Although Kythe provides interoperability for many purposes, it does not cover every possible situation. By design, there are some specific problems we are explicitly not attempting to solve with this project:

Writing a compiler or optimizer. Kythe’s graph is meant to capture high-level, cross-cutting information that has a similar character across a variety of languages. Low-level details like code generation and optimization are, by nature, language-specific. While you could in principle model a compiler’s internal structures in Kythe’s graph, that is not a primary goal.
Replacing existing IRs. Some tools (e.g., static analyzers) already have expressive purpose-built internal representations for code. Kythe is not meant to be a universal replacement for such IRs — instead, our goal is to provide a way for such tools to capture “interesting subsets” of an analysis for sharing with other tools.

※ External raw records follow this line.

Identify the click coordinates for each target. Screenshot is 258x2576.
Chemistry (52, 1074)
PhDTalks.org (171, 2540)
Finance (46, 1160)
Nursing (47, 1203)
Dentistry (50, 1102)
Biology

In short: We are not interested in an UNCOL.

Our goal is to provide a language for sharing data between tools, and while we find that this works well for a large class of interesting problems, there will always be situations that are highly specific to a particular language or data model. For such cases, it’s entirely appropriate to use a representation that is tuned to that purpose.

What Kythe Provides

The core of the Kythe project centers around three themes, which are embodied in our open-source tools and supported by the Kythe team at Google together with any interested contributors:

Language-agnostic graph storage format. Kythe defines a simple, flexible, and portable graph representation that is easy to emit from an instrumented compiler, and for clients to consume.
Graph schema. Kythe provides a simple, extensible graph schema for a variety of interesting semantic cross-reference data in various languages, including C++, Java, and (soon) Go. We also provide some simple, open-source tools that make it easy to add new elements to the schema, and test whether an analyzer that produces those elements has met its contract.
Analyzers, tools and examples. The Kythe project provides several open-source tools for generating and manipulating Kythe data, including indexers for C++, Java, and (soon) Go; a self-contained server that can use Kythe data to answer cross-reference queries; and some UI example code that shows how some of these pieces can be glued together.

What Kythe Requires

Essentially all that is needed to participate in the Kythe ecosystem is for a tool to consume and/or emit data in the Kythe format, and — where appropriate — to follow the Kythe schema. You’ll need:

To plug in a language: A compiler that can be instrumented to produce an indexer that emits Kythe data about source code in that language.
To plug in a build system: A tool that can “extract” compilation information from the build process, allowing a language-specific analyzer to be run on the code and its dependencies.
To plug in a UI tool: Any tool that can consume Kythe graph artifacts can use Kythe data to answer questions about code. The only specific knowledge that needs to be baked into the tool is the naming scheme.
To build a service or other analysis on Kythe data: The Kythe data format is simple, flat, and easily portable. A tool or service can quickly convert Kythe graph data into tabular or other structured formats for quick serving, graph exploration, visualization, etc.

Other documents and examples cover the details of how these pieces are implemented in practice, but the unifying principles are the common data representation and schema.